High-Efficiency CO2 Electroreduction on Molybdenene: A Comparative Study Using Fixed-Charge and Fixed-Potential Methods

Abstract

The electrochemical conversion of renewable energy into fuels and chemicals addresses the energy crisis and environmental pollution. Current CO2 reduction reaction (CO2RR) catalysts face challenges like high overpotentials and poor selectivity. Metallenes, with structural advantages and abundant active sites, offer high performance. Notably, molybdenene has excelled in nitrogen reduction reaction electrocatalysis.

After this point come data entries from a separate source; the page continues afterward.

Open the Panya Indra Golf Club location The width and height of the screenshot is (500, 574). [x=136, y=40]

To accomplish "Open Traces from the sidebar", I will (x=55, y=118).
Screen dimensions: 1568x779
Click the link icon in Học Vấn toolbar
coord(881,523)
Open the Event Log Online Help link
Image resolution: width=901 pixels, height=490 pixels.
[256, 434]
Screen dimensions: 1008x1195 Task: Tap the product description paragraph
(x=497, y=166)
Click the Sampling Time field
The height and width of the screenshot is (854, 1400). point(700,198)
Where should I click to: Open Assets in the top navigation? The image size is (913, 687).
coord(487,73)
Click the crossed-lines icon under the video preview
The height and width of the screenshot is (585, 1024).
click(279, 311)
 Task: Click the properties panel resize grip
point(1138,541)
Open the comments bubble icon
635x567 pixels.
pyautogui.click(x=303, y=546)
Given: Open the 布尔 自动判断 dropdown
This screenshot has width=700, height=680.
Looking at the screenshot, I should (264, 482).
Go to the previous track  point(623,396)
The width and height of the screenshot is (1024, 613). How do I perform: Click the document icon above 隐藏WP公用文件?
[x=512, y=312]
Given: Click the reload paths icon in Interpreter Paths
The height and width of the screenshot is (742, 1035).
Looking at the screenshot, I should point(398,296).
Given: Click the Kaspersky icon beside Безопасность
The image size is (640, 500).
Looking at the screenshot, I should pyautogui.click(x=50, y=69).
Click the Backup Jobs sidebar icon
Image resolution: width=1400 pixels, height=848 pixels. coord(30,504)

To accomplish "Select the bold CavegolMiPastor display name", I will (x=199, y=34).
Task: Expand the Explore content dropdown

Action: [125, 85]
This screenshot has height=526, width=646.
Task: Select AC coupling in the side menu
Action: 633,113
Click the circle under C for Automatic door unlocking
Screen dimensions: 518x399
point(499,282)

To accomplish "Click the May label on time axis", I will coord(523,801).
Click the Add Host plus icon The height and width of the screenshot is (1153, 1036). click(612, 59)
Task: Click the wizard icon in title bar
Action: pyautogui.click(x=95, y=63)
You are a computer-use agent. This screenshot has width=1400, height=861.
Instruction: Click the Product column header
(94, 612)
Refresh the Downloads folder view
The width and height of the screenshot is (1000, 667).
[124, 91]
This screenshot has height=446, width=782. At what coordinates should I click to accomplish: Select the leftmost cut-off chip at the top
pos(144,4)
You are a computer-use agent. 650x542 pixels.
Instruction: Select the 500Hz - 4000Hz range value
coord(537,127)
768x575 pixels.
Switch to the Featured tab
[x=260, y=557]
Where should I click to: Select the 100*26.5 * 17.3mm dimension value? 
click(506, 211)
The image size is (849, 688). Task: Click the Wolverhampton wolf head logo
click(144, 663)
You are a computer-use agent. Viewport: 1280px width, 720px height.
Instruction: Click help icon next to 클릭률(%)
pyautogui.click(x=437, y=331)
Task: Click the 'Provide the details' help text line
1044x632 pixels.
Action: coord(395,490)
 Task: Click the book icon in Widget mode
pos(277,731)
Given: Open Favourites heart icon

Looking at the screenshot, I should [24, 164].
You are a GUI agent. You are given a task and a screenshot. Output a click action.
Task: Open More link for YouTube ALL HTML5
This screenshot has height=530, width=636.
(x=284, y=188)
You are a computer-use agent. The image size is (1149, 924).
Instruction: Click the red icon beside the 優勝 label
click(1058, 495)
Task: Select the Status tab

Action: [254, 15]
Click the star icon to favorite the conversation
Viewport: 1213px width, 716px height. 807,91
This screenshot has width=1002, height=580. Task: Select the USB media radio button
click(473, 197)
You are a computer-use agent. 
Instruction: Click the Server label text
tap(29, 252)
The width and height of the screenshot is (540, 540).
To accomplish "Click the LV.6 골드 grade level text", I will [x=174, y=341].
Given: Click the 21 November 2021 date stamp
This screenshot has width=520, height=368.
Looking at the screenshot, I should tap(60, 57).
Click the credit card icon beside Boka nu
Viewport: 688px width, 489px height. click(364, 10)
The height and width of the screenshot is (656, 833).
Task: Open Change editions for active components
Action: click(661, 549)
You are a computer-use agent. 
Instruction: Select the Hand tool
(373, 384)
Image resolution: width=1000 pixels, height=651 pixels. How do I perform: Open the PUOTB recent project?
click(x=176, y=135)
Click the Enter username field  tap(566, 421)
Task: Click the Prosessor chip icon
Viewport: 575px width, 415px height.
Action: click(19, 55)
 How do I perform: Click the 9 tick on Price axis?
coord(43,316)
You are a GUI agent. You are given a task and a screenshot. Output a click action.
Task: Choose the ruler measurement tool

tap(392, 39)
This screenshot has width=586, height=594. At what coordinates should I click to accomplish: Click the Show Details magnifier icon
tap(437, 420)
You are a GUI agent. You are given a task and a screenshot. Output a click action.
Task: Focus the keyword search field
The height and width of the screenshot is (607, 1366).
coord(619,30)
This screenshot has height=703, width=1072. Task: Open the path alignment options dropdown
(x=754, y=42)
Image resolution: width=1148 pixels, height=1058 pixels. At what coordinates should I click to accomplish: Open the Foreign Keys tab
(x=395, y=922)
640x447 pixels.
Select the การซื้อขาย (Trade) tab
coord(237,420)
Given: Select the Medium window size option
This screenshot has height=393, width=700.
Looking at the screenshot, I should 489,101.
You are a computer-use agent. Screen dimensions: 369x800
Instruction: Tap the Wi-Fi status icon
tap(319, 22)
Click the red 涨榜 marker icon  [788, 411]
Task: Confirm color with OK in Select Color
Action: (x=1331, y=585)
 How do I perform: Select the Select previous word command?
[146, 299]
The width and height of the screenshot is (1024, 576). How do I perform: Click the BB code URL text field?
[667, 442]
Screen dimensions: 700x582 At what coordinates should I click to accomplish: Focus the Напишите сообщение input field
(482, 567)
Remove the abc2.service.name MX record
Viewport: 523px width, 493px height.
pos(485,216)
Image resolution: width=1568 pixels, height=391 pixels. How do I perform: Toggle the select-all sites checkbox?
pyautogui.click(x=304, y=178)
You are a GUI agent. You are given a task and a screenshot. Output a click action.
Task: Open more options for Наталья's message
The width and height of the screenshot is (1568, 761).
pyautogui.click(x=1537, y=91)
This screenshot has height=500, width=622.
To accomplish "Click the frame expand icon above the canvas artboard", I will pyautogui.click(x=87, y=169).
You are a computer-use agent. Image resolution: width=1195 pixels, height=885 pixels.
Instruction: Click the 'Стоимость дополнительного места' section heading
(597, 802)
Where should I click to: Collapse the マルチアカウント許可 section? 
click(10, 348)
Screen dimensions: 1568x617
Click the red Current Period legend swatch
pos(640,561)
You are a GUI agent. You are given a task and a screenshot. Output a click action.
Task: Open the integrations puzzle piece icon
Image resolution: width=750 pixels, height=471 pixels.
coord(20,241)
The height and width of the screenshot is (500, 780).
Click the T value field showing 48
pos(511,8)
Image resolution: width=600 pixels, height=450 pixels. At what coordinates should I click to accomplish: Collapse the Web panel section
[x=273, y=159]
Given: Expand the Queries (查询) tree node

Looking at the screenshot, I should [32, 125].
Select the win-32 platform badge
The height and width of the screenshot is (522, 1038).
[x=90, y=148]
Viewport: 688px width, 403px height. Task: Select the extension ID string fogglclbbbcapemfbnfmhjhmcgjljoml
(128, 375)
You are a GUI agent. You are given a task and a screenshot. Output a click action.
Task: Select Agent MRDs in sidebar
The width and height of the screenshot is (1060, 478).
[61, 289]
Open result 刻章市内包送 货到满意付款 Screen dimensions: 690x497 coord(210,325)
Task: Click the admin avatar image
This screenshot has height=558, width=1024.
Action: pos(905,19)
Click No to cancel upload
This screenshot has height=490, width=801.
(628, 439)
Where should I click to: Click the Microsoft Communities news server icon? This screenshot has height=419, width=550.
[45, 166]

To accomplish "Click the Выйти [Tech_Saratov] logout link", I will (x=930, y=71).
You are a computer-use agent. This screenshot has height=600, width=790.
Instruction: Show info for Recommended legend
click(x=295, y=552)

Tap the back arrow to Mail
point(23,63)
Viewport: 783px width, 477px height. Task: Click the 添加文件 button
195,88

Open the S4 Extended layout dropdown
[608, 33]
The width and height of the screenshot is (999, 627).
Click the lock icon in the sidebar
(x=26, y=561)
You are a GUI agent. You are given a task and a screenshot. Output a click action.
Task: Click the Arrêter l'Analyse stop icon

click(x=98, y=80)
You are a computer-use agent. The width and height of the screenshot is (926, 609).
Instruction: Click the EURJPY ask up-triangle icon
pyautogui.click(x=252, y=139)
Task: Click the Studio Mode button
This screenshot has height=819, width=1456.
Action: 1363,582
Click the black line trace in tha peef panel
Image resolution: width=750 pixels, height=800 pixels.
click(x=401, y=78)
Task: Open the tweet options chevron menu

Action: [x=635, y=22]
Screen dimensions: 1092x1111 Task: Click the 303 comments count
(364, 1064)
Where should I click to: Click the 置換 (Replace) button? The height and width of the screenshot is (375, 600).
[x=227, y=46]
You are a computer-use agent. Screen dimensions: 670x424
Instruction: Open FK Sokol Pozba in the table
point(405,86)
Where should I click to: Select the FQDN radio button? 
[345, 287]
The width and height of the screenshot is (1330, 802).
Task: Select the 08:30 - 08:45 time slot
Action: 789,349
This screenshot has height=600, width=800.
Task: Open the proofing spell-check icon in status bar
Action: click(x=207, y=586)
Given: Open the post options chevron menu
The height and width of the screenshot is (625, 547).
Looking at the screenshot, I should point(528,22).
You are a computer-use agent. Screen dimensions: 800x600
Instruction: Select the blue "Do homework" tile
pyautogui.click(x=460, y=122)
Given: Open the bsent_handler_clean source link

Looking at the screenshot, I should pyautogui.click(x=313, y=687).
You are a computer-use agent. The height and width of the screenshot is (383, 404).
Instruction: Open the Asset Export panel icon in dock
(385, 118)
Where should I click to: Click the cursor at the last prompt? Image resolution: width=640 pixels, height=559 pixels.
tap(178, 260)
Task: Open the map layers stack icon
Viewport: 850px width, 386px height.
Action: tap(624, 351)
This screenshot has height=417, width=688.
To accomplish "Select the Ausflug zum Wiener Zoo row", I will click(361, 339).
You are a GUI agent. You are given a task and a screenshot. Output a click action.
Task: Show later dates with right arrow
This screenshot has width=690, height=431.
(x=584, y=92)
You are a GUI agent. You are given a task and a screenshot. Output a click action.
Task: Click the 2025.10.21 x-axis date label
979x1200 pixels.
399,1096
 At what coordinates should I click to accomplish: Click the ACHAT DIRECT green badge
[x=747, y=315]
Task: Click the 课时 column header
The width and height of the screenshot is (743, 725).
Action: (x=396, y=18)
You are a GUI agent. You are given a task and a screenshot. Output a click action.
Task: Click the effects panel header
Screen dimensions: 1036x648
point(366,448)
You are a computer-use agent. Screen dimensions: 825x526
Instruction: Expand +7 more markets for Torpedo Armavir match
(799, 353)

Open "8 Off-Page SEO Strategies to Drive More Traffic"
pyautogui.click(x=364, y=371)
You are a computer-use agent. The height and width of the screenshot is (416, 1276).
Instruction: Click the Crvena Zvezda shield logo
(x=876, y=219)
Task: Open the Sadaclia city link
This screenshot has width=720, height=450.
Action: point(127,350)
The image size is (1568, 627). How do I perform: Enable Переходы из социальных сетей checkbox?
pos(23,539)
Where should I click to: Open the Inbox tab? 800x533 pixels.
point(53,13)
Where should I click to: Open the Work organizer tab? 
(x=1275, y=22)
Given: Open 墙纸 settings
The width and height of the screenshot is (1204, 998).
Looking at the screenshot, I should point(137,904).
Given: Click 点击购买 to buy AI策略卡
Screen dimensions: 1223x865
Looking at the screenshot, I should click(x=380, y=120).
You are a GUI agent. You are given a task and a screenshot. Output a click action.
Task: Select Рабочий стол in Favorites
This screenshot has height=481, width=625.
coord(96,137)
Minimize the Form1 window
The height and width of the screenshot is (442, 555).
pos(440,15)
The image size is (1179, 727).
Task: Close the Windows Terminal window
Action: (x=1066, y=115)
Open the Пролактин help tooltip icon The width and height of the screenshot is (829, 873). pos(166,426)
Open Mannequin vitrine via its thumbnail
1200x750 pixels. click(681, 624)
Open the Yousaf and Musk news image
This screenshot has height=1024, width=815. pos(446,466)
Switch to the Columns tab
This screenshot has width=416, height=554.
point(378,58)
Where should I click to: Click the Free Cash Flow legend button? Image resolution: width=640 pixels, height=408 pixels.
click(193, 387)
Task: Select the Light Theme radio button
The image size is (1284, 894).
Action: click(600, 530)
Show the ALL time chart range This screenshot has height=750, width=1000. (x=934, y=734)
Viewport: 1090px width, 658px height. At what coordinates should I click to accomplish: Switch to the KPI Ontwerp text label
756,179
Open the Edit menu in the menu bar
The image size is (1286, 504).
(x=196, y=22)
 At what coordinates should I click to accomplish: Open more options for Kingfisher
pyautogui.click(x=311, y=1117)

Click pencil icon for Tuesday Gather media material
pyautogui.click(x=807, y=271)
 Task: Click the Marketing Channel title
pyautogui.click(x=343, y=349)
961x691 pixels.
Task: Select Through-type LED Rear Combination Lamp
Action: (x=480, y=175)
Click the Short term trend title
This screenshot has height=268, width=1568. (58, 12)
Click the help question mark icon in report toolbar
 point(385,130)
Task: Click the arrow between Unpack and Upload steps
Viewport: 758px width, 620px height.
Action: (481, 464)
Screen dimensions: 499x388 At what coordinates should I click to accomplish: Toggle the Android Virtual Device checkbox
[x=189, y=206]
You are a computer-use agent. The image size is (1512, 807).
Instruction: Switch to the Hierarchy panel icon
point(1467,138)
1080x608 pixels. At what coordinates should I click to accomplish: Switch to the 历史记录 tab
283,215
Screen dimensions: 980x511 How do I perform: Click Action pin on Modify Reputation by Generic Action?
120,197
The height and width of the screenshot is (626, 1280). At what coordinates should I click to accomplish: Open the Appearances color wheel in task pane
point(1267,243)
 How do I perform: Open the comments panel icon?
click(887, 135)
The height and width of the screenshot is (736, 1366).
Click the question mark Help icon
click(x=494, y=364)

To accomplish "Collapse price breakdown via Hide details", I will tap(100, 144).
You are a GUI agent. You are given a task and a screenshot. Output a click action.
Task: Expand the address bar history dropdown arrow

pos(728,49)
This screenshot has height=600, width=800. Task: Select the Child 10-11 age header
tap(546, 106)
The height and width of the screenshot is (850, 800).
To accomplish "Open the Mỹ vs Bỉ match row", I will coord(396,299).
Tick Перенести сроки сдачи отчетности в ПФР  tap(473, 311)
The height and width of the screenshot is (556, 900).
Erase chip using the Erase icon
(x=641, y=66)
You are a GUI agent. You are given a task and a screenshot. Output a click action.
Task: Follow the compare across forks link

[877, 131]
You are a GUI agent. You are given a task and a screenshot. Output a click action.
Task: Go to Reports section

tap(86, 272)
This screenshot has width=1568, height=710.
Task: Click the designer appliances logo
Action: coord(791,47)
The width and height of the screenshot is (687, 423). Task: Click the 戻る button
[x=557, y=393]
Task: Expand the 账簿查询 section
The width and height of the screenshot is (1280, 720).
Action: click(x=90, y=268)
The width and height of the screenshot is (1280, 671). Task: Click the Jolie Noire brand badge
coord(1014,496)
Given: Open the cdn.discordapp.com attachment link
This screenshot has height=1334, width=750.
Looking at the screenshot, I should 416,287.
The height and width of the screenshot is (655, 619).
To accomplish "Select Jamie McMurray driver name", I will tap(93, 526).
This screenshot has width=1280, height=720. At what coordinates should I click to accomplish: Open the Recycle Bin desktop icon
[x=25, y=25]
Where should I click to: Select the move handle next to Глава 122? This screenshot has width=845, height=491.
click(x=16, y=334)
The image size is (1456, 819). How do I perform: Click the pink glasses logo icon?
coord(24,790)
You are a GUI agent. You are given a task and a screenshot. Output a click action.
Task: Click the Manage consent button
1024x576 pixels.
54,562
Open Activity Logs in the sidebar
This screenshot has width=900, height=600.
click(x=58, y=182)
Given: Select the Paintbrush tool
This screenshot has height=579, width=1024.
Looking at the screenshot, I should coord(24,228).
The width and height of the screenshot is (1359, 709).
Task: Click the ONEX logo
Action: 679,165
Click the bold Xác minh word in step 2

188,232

Herein, employing three methods, the fixed-charge method (FCM) without and with solvent effect and the fixed-potential method (FPM), to evaluate molybdenene for CO2RR. This material inherently captures and activates CO2 due to its surplus surface electrons, demonstrating high activity and selectivity, favoring CH4 production. The optimal pathway, *CO2 → *OCHO → *OCH2O → *OCH2OH → *OCH2 → *OCH3 → *O → *OH → *H2O, exhibits low overpotentials (0.68 V), lower than Cu(211). Despite identical overpotentials from FCM with solvent effect and FPM, varying the potential-determining step emphasizes constant potential conditions. These findings underscore potential of this emerging materials as a high-efficiency CO2RR electrocatalyst, broadening its application prospects and encouraging further theoretical and practical exploration.